---------- 課題文 ----------

分科会テーマ「楽しいおはなし会にするには」


発表者・「ちくまおはなしネットワーク」 「穂高母親文庫」
助言者 小林いせ子(県親子読書推進の会 会長)
司会者 笹井多代子(長野市PTA親子文庫委員会 委員長)
記録者 神林杏子


1・発表要旨
楽しい動物たち「ちくまおはなしネットワーク」対象・保育園年長児
手遊び《始まるよったら始まるよ》 演者 坂井節子
読み《コッケモーモー!》     演者 坂井節子
朗読劇《ブレーメンの音楽隊》   演者 坂井他6人
大型絵本《欲張りすぎた猫》    演者 清水美江 竹田美恵子
読み聞かせ絵本《もりもり熊さん》 演者 松坂千鶴
おはなしおはなしこんなのあるよ「穂高母親文庫」 
「おおかみだって」演者 小川邦子・小福久美子・望月知子・黒岩正子・青柳節子・宮田千春
「おおきなおおきな黄色いひまわり」 演者 小川邦子


2・協議内容
「ちくまおはなしネットワーク」について
Q選本は?A全員で
Qテーマは?A決める
Q手遊びは?A小学生以上はしない


{全体より発言}
話を始める前に手遊びをする。男性の参加もあるとよい  
読書につなげたいので、手遊びはしない(手遊びが主になると困る)

---------- 提供記録 ----------

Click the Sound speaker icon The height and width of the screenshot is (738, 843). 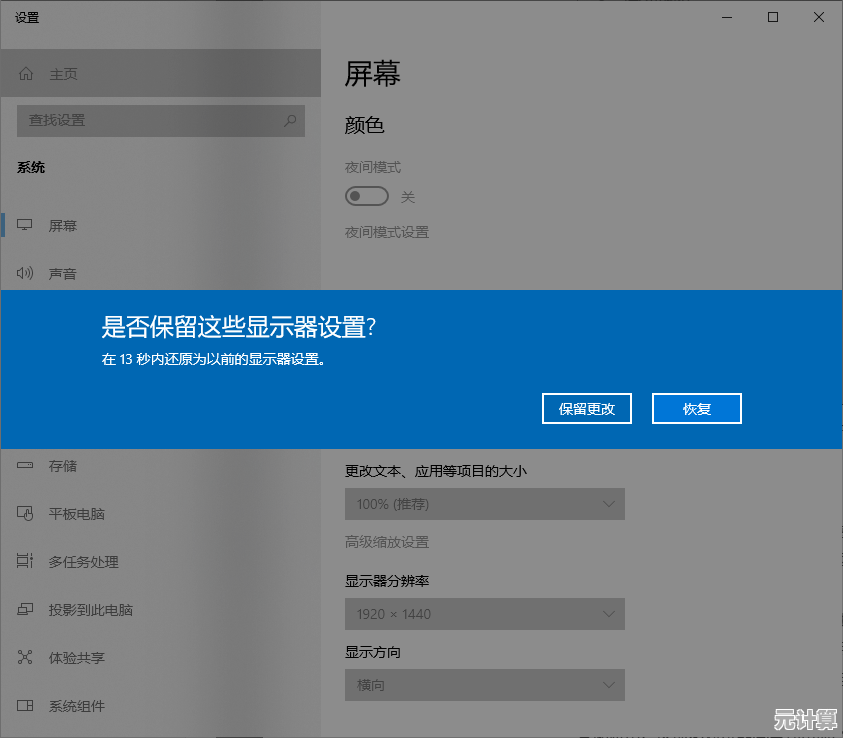(26, 273)
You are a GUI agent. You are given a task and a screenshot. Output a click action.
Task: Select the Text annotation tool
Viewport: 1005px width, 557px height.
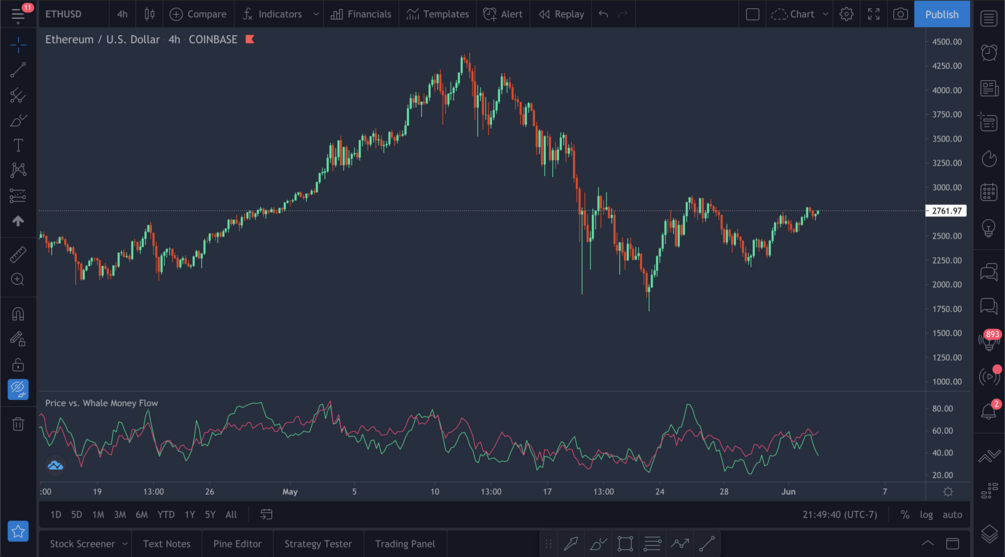click(x=18, y=145)
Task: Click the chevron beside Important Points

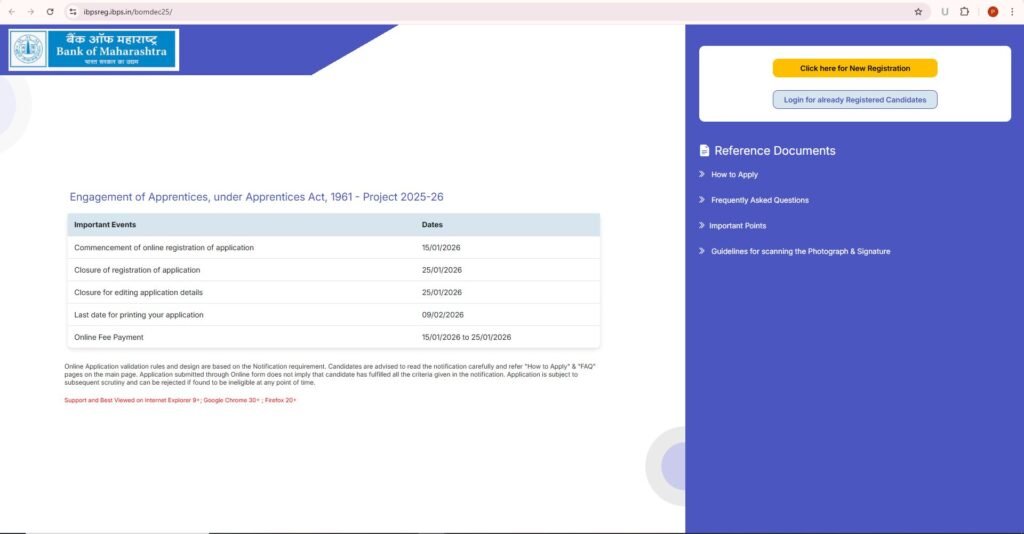Action: click(702, 226)
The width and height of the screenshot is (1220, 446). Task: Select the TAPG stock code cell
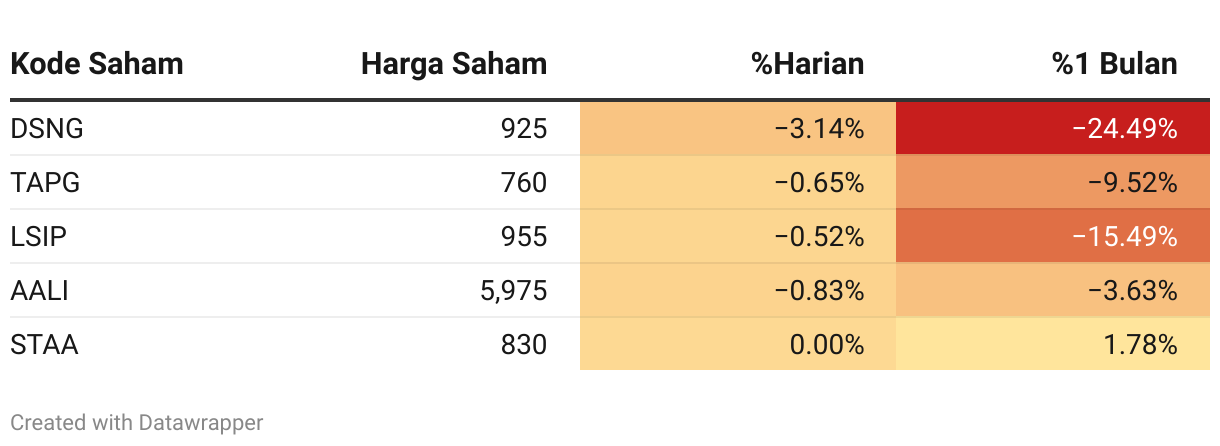[45, 183]
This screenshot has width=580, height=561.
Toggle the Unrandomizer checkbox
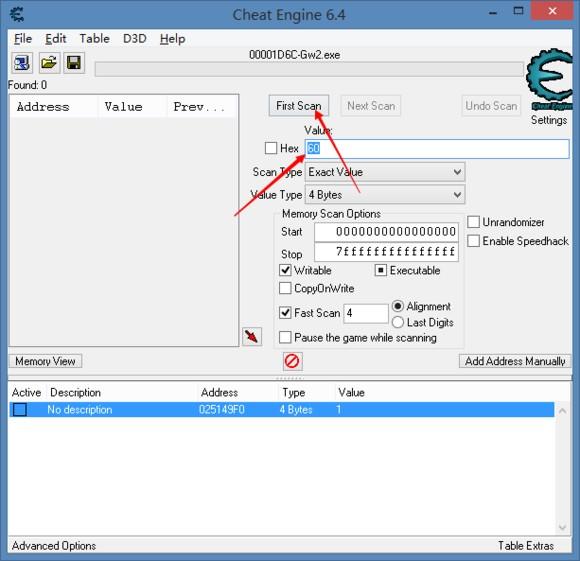tap(473, 222)
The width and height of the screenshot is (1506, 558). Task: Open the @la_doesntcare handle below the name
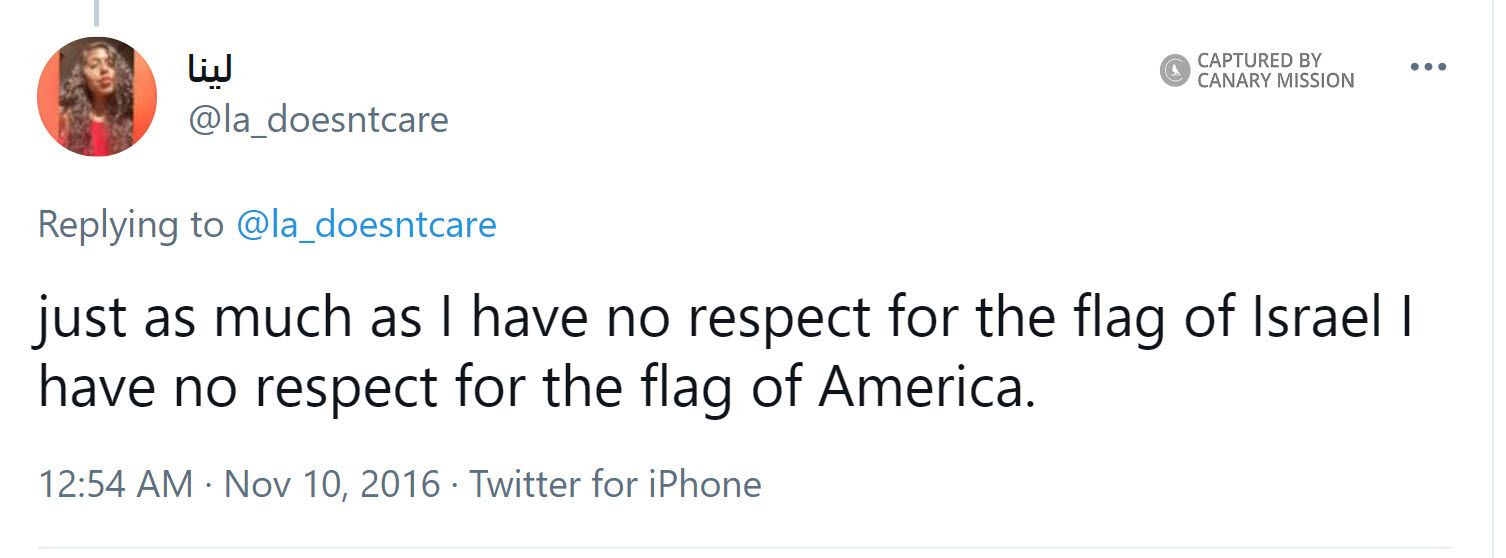pyautogui.click(x=318, y=120)
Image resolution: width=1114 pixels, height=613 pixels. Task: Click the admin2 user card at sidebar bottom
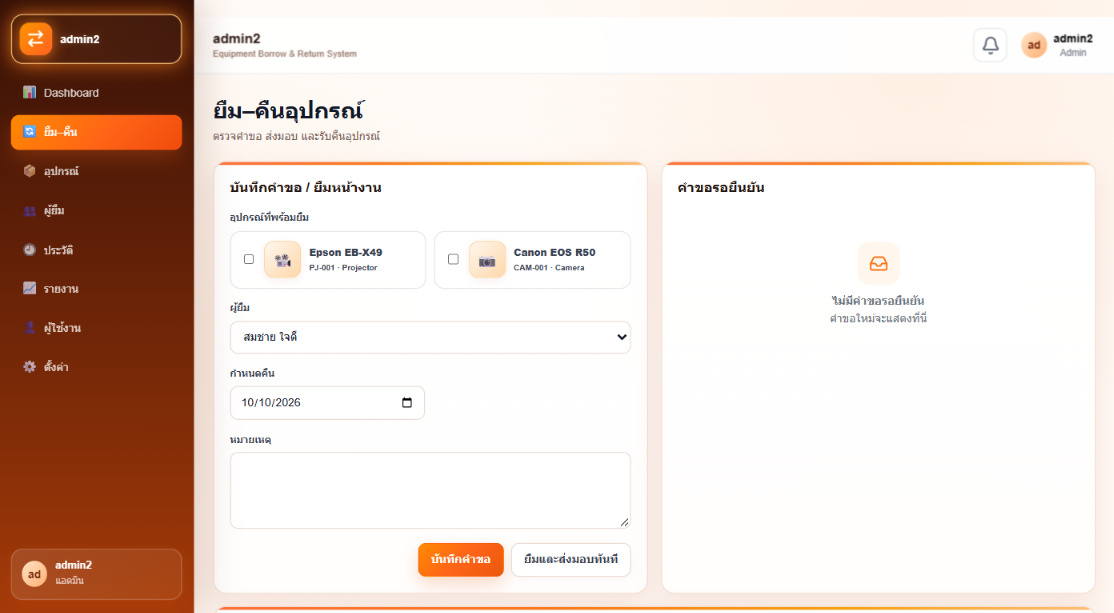(x=96, y=574)
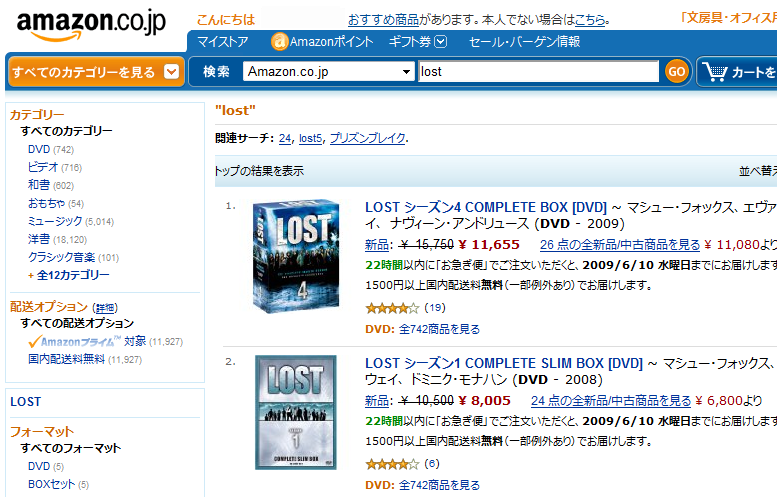The image size is (777, 497).
Task: Click the orange GO search button
Action: tap(676, 72)
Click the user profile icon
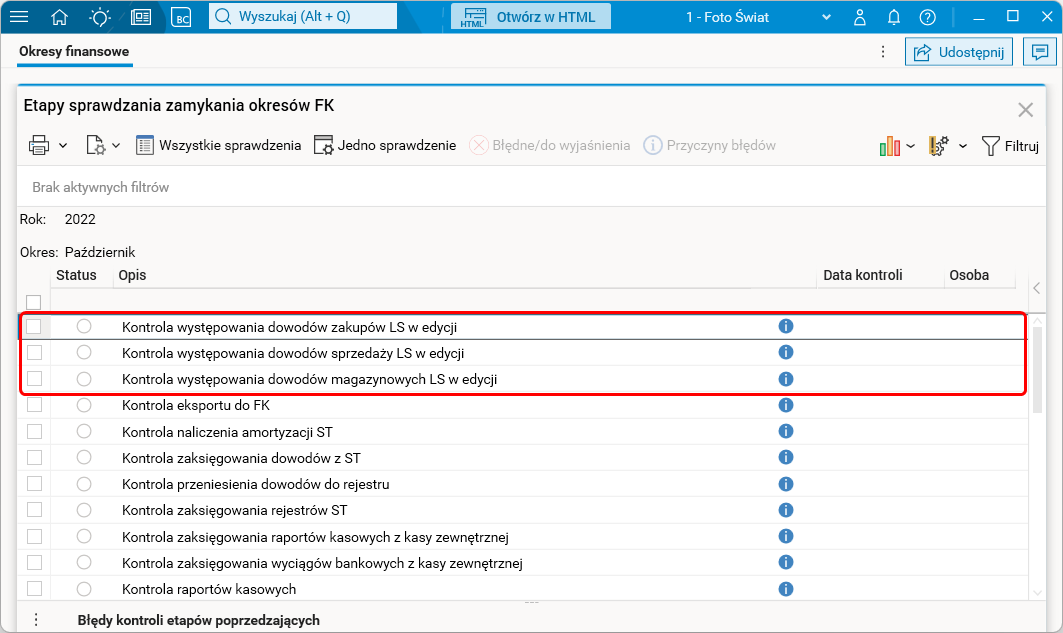This screenshot has width=1063, height=633. pos(860,17)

----------

## 練習問題 1
おはなし会の分科会報告について、次の問いに答えよ。
(a) 助言者を務めたのは誰か。
(b) 「ちくまおはなしネットワーク」の発表は、どの年齢の子どもを対象としていたか。
(c) 協議内容で、手遊びについての問いにはどう答えられているか。
## 練習問題 2
おはなし会の分科会報告を、最後の発言の後から書き継いでください。

## 解答 1
(a) 小林いせ子(県親子読書推進の会 会長)
(b) 保育園年長児
(c) 小学生以上はしない

## 解答 2
手遊びは、子供にとって一緒に参加していると言う楽しさもある    
「穂高母親文庫」について
Q集まる回数は?→A3日(打ち合わせ・途中・本番)
{全体より発言}
声を出すことは大切。なんとか続けてほしい
「おおかみだって」を改めて見て最初の頃を思い出した
読み手の年齢層が厚いと、子供達が安心して聞いている


3・指導者助言
「手遊びについて」
子供の気持ちをお話会へ。子供の気持ちを大事に、プライドと立場を考える。
小中学校では信頼関係ができてから。